== PROVIDED ENTRIES ==
————

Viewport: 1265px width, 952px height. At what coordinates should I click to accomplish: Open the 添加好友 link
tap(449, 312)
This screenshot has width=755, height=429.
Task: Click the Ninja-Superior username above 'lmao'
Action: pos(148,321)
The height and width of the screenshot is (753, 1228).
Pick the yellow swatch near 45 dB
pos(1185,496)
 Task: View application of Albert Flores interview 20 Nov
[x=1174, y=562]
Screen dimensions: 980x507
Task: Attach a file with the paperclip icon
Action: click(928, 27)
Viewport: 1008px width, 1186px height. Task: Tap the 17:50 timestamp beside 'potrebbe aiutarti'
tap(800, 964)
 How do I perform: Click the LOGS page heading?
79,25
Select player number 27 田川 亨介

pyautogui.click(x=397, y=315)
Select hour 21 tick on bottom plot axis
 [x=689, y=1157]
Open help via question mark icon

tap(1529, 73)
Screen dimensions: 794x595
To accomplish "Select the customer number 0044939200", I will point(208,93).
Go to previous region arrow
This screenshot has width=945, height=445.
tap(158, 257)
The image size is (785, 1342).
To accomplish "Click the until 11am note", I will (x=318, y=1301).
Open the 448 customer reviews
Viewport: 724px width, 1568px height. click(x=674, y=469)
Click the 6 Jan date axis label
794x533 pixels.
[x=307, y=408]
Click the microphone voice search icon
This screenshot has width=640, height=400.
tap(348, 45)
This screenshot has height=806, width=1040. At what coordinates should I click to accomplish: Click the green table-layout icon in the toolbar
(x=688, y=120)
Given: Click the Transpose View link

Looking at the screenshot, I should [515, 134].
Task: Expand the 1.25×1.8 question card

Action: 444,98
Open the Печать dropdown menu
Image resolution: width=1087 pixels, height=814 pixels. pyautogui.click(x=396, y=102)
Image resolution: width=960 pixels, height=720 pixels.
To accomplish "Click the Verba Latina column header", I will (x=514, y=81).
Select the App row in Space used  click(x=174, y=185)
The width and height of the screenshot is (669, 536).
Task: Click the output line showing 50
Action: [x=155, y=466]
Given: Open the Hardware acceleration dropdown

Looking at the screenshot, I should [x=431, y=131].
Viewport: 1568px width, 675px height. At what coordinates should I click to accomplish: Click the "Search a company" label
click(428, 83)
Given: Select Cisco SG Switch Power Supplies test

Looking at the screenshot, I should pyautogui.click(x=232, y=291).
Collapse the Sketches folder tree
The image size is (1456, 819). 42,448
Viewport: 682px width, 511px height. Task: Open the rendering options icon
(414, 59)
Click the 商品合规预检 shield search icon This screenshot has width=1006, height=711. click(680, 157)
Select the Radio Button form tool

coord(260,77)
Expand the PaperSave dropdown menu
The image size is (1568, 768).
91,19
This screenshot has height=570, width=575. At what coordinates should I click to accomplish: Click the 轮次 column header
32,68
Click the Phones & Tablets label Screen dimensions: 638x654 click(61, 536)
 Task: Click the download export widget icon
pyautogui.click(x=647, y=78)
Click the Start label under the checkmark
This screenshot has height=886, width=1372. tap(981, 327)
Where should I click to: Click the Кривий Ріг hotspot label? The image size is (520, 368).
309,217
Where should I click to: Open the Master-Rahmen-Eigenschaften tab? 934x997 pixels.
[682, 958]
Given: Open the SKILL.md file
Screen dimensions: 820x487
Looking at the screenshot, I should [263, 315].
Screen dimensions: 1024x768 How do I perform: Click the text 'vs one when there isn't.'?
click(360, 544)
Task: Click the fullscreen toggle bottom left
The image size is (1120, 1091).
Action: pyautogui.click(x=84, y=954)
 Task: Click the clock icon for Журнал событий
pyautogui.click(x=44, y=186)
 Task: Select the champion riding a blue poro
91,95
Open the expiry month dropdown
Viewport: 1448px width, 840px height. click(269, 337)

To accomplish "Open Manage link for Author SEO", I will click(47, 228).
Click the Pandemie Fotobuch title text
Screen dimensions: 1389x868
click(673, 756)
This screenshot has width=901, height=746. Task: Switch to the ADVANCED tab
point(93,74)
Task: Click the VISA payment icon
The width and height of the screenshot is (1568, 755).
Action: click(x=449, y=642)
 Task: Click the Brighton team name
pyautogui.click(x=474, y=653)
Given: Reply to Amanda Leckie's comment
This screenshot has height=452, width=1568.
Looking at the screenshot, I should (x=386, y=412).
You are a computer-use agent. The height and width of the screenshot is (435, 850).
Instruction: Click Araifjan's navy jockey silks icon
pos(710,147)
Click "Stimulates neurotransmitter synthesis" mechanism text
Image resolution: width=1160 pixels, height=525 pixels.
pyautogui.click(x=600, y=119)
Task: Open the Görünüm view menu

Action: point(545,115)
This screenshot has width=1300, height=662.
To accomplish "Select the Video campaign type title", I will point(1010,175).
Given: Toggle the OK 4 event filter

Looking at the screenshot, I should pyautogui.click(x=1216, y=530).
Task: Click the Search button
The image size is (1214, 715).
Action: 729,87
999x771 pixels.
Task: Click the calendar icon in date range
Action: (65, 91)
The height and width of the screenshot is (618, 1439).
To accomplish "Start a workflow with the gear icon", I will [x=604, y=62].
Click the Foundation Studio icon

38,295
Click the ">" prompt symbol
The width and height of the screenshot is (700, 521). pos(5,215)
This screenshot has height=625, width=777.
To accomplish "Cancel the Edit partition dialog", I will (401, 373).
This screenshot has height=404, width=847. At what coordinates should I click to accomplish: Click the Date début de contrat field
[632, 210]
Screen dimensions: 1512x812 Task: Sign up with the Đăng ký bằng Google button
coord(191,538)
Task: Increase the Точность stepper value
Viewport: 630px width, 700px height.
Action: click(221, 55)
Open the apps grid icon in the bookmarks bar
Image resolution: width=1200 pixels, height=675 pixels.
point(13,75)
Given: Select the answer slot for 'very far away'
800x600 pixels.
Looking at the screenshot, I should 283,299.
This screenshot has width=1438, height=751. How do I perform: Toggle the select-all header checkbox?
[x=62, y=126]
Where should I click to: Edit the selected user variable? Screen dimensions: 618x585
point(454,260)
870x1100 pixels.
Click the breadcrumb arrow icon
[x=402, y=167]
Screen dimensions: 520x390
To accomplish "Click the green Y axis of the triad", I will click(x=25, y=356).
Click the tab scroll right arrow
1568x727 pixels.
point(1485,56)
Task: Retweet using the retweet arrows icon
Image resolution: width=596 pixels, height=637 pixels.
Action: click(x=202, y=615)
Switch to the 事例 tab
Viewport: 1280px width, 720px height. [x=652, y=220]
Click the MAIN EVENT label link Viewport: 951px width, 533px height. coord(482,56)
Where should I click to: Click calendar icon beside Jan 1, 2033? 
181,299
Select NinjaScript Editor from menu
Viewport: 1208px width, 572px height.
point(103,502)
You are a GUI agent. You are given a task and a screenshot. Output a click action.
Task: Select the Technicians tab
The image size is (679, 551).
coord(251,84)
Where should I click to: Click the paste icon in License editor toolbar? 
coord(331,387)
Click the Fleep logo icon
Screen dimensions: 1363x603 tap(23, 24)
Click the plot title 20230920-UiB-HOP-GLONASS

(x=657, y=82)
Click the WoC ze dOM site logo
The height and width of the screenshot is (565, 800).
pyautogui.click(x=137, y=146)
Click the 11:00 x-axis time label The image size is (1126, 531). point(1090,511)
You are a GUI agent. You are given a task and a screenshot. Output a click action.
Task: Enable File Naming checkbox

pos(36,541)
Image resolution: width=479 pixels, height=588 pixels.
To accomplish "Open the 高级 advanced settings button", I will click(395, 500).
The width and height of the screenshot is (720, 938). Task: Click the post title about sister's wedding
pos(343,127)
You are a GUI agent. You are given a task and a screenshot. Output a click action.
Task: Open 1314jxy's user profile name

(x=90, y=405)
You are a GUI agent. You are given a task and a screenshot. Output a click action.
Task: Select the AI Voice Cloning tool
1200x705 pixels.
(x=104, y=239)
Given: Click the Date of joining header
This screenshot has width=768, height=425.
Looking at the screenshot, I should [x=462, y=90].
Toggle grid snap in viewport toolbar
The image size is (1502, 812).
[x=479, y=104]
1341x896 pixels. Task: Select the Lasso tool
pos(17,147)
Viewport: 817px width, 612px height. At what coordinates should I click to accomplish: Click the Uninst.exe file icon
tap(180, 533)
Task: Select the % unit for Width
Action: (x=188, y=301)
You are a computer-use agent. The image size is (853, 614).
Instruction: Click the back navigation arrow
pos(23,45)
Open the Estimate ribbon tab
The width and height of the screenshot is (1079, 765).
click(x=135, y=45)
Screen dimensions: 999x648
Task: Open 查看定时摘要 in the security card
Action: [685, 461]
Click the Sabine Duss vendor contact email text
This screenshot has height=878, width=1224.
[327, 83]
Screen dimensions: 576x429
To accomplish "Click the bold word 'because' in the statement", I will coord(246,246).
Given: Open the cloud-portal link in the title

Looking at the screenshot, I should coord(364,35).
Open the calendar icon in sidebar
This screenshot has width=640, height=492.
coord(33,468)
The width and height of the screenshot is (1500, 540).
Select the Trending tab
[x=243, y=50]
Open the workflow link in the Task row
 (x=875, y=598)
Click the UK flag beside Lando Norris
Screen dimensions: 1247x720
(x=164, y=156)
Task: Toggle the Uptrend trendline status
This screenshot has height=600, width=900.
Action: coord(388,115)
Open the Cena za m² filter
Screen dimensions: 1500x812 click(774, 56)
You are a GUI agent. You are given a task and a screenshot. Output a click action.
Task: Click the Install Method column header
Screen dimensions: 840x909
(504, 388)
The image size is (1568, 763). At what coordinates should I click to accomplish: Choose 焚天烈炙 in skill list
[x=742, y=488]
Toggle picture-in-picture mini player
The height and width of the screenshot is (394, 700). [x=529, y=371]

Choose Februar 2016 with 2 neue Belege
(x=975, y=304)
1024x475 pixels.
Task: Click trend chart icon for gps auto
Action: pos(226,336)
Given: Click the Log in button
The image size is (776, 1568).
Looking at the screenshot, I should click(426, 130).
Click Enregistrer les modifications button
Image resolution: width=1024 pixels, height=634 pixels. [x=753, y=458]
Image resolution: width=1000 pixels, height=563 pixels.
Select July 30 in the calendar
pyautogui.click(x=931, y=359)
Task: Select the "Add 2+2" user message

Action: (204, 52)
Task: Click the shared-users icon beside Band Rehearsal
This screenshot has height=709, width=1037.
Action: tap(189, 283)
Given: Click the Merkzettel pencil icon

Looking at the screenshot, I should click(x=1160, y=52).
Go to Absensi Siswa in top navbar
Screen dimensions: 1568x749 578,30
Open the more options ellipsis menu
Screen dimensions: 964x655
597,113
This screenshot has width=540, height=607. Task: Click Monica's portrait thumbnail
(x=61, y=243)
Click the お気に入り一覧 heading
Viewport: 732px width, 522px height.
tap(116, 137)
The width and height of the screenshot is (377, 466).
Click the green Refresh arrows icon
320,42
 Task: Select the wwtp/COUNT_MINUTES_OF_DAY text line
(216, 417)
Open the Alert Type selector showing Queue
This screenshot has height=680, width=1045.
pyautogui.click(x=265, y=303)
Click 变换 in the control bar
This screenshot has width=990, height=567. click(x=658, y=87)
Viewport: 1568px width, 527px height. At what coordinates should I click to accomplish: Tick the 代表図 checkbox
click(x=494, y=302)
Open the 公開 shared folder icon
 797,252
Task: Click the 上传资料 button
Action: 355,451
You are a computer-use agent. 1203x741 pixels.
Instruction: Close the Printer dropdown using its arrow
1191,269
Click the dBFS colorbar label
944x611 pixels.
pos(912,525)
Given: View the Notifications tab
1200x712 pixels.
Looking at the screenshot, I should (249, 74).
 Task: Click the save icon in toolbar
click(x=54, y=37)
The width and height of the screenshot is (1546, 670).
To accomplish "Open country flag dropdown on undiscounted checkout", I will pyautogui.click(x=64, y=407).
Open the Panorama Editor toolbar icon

————

== YOUR ASSIGNMENT ==
Exact duplication is required for the lines above, from the line that contains "Click the 6 Jan date axis label" to the line that contains "Image resolution: width=960", inclusive; omit all others.

== TASK OUTPUT ==
Click the 6 Jan date axis label
794x533 pixels.
[x=307, y=408]
Click the microphone voice search icon
This screenshot has width=640, height=400.
tap(348, 45)
This screenshot has height=806, width=1040. At what coordinates should I click to accomplish: Click the green table-layout icon in the toolbar
(x=688, y=120)
Given: Click the Transpose View link

Looking at the screenshot, I should [515, 134].
Task: Expand the 1.25×1.8 question card

Action: 444,98
Open the Печать dropdown menu
Image resolution: width=1087 pixels, height=814 pixels. pyautogui.click(x=396, y=102)
Image resolution: width=960 pixels, height=720 pixels.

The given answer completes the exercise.